Character  &  Context

The Science of Who We Are and How We Relate
Editors: Judith Hall, Leah Dickens, Colleen Sinclair

 

Dec 11, 2020

What Does It Feel Like To Be Sadistic?

by David S. Chester
sneaky, sly, scheming young woman

Sadists are the stuff of Netflix serial killer documentaries. People often imagine them as depraved monsters that exist at the fringes of society. But the truth is: sadists walk among us.

Sadism is the tendency to experience pleasure when inflicting pain on others. Although sadistic tendencies have been observed among the most heinous of serial killers, the tendency to enjoying others’ suffering exist in many people to one extent or another. We know this because personality questionnaires that measure sadism reveal that “everyday” people often report some degree of sadistic impulses. These measures of sadism ask people to rate how accurately statements such as “I have hurt people for my own enjoyment” and “I enjoy making jokes at the expense of others” describe them.

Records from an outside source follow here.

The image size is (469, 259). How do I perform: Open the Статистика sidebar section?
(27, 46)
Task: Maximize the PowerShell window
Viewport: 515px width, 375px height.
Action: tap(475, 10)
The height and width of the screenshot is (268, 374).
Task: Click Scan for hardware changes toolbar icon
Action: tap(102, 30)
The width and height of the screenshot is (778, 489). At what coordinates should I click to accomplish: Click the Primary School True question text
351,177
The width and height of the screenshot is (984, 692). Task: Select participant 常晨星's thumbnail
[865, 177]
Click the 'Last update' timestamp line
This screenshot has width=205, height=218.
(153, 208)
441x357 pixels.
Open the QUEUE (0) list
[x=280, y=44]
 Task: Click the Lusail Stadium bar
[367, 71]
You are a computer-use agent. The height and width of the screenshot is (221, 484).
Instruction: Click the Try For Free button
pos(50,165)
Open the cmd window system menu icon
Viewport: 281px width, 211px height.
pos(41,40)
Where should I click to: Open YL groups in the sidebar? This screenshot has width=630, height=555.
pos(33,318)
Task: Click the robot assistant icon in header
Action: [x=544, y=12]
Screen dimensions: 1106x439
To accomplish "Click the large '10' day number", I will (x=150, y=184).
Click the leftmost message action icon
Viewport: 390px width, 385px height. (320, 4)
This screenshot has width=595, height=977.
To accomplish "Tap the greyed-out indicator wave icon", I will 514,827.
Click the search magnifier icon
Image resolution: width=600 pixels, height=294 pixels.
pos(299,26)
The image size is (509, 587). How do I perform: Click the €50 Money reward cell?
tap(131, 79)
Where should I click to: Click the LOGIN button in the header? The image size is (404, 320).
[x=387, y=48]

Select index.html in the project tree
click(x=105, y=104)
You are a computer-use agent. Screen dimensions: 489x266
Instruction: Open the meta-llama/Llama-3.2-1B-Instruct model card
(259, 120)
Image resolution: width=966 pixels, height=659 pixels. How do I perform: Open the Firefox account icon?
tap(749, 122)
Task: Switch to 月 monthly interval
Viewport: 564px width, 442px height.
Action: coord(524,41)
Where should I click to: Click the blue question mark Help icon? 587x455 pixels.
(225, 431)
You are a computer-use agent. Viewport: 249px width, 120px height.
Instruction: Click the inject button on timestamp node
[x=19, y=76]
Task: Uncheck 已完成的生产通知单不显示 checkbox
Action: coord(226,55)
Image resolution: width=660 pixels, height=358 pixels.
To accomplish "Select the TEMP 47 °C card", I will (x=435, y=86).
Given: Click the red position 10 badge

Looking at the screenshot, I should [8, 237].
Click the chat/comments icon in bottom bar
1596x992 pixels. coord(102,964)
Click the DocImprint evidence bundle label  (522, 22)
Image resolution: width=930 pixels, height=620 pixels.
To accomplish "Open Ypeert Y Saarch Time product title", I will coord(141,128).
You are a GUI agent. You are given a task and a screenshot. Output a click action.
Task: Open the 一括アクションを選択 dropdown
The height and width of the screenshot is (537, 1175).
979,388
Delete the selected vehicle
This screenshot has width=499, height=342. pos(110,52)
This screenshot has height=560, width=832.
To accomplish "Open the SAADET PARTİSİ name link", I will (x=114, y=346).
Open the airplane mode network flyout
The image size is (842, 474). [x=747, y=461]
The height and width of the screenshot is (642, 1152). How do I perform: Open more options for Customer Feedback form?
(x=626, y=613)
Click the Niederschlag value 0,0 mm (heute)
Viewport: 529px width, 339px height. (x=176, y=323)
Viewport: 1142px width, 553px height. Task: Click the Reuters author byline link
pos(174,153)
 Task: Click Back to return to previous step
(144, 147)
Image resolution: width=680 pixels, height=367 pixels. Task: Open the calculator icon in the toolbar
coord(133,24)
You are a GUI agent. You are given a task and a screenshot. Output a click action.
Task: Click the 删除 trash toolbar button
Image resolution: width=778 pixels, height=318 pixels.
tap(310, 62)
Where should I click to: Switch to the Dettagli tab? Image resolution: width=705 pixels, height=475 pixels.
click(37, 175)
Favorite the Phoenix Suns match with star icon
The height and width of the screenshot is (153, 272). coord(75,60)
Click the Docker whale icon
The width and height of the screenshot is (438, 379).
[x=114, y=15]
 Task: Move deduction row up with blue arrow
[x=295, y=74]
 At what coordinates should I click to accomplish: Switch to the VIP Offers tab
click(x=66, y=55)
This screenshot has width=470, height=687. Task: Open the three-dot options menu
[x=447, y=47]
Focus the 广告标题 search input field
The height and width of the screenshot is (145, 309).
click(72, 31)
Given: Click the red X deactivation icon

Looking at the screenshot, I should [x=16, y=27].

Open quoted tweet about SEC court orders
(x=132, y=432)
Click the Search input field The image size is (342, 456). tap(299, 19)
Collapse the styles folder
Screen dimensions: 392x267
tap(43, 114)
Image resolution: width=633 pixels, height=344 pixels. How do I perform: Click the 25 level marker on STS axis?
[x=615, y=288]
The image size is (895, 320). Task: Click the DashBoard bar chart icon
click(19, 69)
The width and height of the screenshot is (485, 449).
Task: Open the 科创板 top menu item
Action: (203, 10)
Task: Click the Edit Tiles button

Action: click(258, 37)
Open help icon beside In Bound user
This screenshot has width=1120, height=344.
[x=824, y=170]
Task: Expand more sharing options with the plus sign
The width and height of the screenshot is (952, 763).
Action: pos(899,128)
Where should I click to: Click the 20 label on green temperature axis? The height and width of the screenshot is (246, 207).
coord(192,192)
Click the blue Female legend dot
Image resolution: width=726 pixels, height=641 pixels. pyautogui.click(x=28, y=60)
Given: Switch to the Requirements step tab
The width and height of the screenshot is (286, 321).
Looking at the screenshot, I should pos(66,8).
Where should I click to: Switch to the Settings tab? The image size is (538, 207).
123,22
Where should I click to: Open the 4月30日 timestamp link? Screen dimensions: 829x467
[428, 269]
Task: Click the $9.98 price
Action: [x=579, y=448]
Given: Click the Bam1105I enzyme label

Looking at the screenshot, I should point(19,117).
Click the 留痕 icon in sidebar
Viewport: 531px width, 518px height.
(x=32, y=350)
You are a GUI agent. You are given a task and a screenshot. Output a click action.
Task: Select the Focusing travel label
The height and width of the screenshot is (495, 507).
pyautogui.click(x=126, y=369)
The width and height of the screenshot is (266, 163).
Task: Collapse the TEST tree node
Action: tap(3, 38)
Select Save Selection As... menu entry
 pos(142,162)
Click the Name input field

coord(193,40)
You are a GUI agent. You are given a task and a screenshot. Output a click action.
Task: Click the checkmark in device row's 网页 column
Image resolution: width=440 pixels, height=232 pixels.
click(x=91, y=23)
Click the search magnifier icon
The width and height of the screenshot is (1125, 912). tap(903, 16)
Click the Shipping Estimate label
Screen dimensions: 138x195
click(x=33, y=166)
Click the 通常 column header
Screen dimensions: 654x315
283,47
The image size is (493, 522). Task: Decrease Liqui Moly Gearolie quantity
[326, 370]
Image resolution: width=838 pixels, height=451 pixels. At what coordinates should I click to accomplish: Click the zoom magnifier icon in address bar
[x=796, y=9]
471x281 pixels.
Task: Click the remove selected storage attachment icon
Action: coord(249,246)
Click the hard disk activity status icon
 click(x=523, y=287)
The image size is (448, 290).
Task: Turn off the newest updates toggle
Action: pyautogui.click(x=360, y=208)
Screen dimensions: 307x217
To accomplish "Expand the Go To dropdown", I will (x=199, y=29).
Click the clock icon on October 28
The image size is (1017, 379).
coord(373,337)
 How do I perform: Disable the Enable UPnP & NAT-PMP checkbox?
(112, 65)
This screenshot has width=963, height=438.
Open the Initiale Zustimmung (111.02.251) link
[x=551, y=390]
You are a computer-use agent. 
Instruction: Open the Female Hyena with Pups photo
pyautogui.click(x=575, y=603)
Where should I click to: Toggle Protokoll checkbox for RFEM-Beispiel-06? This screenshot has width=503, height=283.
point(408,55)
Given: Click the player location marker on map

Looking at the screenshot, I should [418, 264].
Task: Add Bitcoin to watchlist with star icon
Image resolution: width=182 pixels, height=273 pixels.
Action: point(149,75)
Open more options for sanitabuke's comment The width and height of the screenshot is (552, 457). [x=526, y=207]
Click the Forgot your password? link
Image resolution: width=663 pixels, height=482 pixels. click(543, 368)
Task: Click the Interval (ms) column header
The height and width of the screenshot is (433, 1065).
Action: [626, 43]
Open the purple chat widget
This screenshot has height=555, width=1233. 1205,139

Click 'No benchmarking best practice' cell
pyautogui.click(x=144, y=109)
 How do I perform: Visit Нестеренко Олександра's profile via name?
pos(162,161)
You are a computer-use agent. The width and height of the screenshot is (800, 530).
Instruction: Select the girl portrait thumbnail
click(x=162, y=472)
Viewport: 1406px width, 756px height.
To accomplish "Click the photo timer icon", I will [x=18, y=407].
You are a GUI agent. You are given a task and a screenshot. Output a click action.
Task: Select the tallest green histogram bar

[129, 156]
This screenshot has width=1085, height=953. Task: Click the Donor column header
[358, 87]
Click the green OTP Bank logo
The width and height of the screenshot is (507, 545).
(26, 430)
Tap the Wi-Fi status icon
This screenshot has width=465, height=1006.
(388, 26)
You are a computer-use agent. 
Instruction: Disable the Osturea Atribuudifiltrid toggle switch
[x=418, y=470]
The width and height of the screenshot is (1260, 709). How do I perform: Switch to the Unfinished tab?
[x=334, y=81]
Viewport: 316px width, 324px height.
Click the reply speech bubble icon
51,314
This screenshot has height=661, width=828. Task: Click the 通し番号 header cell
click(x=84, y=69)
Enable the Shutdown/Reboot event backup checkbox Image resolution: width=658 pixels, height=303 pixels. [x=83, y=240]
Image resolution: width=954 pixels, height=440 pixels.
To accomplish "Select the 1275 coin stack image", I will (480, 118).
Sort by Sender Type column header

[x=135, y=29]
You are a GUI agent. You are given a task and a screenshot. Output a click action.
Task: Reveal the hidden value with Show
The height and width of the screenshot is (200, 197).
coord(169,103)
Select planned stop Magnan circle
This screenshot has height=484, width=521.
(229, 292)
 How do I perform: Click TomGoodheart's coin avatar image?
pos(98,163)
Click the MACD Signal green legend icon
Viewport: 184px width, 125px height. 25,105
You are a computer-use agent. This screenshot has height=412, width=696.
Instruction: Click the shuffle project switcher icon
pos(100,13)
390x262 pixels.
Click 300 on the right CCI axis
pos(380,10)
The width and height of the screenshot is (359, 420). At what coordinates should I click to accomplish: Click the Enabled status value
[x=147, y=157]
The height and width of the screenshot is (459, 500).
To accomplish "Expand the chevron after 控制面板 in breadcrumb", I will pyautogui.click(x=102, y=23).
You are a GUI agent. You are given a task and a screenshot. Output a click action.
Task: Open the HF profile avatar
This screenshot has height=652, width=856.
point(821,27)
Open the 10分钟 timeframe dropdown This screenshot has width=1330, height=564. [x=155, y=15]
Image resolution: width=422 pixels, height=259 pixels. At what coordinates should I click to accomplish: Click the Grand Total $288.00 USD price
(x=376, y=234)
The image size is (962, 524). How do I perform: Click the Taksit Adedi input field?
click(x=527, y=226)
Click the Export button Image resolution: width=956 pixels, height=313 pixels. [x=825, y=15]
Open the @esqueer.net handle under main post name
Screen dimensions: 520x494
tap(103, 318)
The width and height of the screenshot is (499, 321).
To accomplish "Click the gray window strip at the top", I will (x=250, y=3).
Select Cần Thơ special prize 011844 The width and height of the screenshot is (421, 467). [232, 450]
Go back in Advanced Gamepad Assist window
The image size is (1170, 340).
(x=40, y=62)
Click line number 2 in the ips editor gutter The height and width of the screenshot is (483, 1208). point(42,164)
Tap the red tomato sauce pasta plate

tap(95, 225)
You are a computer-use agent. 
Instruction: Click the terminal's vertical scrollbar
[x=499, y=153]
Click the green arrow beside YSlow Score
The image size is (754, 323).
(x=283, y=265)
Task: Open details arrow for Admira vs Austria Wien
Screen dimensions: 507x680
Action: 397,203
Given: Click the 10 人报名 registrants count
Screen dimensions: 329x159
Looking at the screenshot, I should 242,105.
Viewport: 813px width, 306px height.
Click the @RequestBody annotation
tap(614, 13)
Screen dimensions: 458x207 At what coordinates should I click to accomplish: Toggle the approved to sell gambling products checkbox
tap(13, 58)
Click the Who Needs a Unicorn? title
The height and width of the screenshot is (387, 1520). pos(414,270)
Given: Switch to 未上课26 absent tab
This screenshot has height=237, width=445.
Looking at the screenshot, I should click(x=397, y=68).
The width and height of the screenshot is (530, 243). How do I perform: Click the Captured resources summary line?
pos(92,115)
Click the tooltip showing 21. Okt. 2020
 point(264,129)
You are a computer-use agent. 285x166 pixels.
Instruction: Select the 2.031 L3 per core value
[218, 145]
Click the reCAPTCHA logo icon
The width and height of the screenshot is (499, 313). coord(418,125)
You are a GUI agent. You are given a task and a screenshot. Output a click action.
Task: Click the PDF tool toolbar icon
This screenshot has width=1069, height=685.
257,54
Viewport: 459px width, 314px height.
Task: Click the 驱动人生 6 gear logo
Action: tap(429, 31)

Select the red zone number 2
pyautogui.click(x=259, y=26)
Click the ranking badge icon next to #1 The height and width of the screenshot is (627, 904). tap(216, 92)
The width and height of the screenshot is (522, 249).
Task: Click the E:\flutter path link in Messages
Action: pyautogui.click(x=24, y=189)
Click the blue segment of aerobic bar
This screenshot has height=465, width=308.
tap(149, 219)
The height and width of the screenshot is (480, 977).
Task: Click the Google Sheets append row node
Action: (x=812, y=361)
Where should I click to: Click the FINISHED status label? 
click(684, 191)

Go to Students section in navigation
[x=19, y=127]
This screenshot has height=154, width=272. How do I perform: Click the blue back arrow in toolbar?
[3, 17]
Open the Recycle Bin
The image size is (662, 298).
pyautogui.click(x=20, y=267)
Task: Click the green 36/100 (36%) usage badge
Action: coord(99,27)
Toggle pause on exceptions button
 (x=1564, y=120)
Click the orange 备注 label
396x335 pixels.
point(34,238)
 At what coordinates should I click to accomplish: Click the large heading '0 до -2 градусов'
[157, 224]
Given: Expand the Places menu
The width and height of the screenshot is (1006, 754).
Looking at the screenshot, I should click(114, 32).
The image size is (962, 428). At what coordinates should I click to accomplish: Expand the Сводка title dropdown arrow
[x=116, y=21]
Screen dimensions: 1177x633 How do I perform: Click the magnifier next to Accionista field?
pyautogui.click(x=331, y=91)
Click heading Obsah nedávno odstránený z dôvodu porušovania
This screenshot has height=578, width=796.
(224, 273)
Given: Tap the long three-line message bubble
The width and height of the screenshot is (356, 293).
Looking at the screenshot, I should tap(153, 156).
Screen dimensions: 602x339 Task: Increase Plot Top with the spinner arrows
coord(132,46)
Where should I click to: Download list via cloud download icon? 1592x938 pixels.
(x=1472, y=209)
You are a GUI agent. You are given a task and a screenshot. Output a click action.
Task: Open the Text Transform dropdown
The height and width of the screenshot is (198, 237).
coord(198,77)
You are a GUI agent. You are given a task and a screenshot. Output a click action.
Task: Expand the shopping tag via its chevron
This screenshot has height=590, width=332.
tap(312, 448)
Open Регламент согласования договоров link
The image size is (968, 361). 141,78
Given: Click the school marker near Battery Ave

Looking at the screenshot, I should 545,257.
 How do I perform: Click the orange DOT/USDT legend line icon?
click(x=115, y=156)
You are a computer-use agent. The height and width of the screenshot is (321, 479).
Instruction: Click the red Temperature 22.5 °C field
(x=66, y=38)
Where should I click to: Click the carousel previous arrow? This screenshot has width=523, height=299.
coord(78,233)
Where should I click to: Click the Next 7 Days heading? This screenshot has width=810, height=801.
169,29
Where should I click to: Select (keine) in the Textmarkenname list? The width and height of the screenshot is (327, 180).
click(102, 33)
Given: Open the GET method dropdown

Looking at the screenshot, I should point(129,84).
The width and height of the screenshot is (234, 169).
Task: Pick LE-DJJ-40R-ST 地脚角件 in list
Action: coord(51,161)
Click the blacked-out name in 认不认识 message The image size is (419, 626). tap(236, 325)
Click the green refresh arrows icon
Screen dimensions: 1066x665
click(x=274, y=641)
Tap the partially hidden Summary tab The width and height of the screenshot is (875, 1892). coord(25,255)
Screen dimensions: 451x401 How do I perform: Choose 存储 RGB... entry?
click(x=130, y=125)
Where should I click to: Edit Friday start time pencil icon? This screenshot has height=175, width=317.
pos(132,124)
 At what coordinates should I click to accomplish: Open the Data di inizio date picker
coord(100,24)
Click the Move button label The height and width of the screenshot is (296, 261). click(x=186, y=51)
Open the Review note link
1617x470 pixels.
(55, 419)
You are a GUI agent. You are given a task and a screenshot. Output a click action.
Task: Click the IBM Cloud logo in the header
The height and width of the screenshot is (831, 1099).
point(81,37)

However, it is unknown whether such sadistic pleasure is fleeting or long-lived, and whether negative feelings may also come into play when people behave sadistically. It may be that sadists experience the pleasure of aggression only briefly and that, in the long term, these feelings are replaced by aversive emotions. To answer these questions, my collaborators and I decided to give participants with varying levels of sadistic tendencies the opportunity to harm other people and then see how they actually felt before, during, and after the act.

We conducted eight studies involving more than 2,000 research participants in which participants could harm someone using laboratory aggression tasks. For instance, in several studies, participants could select how loud and how long to play extremely harsh noise into the headphones of another person. In another study, they could pick how much hot sauce someone who hated spicy foods had to eat.

Across our studies, the more participants indicated that they had sadistic tendencies on personality questionnaires, the more aggressive they were toward other people. This relationship between sadism and aggression held even after taking other antisocial traits such as psychopathy, narcissism, and impulsivity into account. Interestingly, sadistic participants were often just as aggressive toward innocent victims as they were toward people who had insulted or rejected them. So, it doesn’t seem like sadists lash out just at those who wrong them. Instead, sadistic aggression is indiscriminate.

Supporting the idea that sadists really do enjoy hurting other people, sadistic participants reported that they felt more pleasure during these aggressive acts than non-sadistic participants did.  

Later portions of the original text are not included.